Industry charitable trust GambleAware has today published an official report which ‘outlines the estimated cost that problem gambling has on the UK Government’. The report estimates that the figure is between £260 million and £1.2 billion a year.
Working in-conjunction with the Institute for Public Policy Research (IPPR), GambleAware breaks down cost impact to the UK government by sector relating to public health, welfare and employment, housing and criminal justice.
Presenting the report Marc Etches, CEO of GambleAware commented on the research undertaken
“Problem gambling is an issue which affects millions of people across Britain each day. We’re working hard to raise awareness of the issue and to help people see the true cost of gambling addiction. GambleAware is keen to put problem gambling on the public health agenda, as it’s no different to any other kind of addiction. It’s our job to raise awareness of the issue and to let people know that there is help available. We fund treatment centres across the UK and urge anyone who thinks they or a loved one has a problem to get in touch, or call our national gambling helpline for free, confidential advice”
GambleAware specifies that despite the cost undertaken by the government, it believes that between 0.4-1.1% of the UK adult population are considered problem gamblers. The breakdown given by GambleAware is as follows;
- hospital inpatient services (£140 million–£610 million)
- mental health primary care (£10–£40 million)
- secondary mental health services (£30 million–£110 million)
Welfare & employment:
- JSA claimant costs and lost labour tax receipts (£40 million–£160 million)
- statutory homelessness applications (£10 million–£60 million)
- incarcerations (£40 million–£190 million)
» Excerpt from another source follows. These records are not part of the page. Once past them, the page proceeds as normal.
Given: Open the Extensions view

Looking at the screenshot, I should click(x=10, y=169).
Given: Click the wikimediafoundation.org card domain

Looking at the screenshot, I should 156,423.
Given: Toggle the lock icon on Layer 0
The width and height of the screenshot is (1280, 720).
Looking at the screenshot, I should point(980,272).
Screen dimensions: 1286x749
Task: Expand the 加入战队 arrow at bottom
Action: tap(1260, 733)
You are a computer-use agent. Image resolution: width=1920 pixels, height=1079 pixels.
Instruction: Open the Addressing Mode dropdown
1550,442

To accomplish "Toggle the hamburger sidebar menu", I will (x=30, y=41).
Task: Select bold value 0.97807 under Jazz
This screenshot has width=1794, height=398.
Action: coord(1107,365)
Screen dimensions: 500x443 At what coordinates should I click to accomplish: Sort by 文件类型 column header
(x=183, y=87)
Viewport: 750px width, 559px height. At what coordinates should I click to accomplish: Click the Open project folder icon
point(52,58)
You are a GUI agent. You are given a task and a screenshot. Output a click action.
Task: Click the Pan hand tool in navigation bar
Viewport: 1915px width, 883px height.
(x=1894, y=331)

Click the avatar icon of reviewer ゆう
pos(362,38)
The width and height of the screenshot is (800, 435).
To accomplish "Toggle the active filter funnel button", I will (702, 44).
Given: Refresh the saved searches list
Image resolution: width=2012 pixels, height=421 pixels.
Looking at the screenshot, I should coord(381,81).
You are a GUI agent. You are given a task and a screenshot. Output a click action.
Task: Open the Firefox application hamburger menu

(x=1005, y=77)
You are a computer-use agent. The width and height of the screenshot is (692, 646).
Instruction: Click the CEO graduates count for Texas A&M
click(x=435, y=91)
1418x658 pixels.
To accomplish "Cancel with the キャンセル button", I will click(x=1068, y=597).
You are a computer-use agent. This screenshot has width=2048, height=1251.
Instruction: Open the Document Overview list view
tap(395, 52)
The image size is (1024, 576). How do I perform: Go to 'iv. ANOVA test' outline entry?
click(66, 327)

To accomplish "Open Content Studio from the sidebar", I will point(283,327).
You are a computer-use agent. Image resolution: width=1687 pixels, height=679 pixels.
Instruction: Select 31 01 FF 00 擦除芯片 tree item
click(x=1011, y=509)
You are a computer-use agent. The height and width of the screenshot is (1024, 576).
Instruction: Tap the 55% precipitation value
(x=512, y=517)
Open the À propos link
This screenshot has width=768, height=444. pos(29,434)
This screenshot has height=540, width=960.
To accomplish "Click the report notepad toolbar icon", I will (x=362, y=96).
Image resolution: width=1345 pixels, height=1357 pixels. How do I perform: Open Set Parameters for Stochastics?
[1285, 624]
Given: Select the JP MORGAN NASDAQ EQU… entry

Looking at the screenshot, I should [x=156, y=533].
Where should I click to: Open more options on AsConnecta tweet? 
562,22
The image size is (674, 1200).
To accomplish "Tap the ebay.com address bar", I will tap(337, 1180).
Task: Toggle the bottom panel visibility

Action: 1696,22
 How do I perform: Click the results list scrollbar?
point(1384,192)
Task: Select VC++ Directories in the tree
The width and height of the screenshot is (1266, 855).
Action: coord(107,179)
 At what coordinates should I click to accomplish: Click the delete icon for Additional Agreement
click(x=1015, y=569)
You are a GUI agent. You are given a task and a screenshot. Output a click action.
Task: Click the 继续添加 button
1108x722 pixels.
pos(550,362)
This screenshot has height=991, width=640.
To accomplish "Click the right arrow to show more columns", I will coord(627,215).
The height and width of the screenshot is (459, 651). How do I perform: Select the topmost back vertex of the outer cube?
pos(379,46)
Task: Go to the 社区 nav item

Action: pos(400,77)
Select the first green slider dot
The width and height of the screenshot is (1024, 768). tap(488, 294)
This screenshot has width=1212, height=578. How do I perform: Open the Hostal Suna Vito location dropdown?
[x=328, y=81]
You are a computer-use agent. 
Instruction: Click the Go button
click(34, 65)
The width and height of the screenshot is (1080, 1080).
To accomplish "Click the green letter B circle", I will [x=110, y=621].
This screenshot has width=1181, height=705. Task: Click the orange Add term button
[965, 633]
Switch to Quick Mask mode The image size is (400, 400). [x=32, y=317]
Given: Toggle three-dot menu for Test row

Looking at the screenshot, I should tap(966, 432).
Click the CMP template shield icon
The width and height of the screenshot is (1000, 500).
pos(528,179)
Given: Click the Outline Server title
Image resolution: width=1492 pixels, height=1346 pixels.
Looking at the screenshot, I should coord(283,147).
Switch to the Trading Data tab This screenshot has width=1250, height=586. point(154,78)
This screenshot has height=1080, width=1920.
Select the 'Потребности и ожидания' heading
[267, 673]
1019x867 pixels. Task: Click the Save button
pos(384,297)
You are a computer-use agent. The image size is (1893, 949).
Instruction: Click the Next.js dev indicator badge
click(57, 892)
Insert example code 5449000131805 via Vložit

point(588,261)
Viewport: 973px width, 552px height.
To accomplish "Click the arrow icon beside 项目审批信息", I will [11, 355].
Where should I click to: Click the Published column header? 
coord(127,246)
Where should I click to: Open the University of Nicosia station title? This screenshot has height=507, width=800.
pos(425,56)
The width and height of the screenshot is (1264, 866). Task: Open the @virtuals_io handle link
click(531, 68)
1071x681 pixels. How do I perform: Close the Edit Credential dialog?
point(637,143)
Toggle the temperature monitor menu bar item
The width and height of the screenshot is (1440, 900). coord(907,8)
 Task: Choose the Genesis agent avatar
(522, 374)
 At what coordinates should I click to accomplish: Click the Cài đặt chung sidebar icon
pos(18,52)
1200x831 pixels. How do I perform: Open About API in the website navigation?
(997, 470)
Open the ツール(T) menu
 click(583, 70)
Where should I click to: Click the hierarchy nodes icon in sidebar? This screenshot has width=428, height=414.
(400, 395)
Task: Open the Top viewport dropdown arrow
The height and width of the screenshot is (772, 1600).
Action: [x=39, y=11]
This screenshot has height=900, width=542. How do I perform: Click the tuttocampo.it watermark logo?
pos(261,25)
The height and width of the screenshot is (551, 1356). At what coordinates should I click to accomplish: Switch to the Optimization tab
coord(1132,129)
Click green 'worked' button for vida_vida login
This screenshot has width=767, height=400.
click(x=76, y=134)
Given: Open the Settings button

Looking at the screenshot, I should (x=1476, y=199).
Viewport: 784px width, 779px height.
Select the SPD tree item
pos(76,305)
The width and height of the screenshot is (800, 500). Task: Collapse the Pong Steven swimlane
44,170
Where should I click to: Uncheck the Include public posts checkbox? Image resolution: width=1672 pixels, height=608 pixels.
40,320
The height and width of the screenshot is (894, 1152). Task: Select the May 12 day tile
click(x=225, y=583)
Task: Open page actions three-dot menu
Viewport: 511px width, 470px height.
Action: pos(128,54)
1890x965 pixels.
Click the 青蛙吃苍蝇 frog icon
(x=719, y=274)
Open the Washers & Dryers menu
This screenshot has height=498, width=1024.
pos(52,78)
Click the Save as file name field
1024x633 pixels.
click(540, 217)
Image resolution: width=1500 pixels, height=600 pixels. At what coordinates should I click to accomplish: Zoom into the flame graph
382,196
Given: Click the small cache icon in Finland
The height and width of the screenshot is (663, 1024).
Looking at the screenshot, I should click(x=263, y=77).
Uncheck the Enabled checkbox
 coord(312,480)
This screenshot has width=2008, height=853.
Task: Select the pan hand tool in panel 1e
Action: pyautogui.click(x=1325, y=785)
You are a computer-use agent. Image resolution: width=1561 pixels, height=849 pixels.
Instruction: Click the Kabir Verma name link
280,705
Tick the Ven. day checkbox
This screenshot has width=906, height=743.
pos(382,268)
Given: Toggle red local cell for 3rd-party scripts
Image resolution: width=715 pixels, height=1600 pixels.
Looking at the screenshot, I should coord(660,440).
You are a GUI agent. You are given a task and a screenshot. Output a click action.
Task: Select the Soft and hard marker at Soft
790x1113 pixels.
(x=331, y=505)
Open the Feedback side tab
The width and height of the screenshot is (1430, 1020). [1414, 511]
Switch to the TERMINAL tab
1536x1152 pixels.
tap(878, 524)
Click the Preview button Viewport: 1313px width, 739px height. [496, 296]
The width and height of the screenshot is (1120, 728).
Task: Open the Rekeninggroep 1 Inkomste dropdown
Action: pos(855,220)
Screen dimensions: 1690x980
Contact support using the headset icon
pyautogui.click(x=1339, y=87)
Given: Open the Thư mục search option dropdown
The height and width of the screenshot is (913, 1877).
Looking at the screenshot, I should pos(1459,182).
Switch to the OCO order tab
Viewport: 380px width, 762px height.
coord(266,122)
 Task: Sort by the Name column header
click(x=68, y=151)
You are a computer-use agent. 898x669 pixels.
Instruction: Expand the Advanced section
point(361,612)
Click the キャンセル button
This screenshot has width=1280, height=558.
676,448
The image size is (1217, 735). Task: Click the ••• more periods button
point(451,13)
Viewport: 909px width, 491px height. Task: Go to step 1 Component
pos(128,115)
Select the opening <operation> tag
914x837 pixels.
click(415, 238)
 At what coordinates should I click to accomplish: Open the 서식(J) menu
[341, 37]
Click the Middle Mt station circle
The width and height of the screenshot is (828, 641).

Issuing its report, GambleAware further notes that certain environmental or social factors such as unemployment or mental health issues often play a significant role too. Report demographics including certain ages, genders, and incomes all show correlations between the likelihood of someone developing a gambling problem. GambleAware points to the following factors
- those who are aged 16-24 are the least likely to gamble, but, within that age bracket, those who do, are more likely to be problem gamblers
- men are five times more likely to develop a problem than women
- those who are in the lowest income bracket are less likely to gamble than those in the highest but more likely to have develop a problem, and
- gambling prevalence is higher in those who are unemployed, homeless, black and Asian.
Craig Thorley, research fellow, from IPPR, commented on the research
“For many, problem gambling is a hidden addiction. IPPR’s research shows the scale of the challenge for Britain’s public services for the first time. This should be a wakeup call to government. We need a proper strategy to deal with this issue, just like we’ve had for other public health issues such as alcoholism.”
“This strategy must make sure that effective services are available to help those affected, and also consider whether we have the right regulations and prevention strategies in place to stop those at risk of problem gambling from being pulled over the edge.”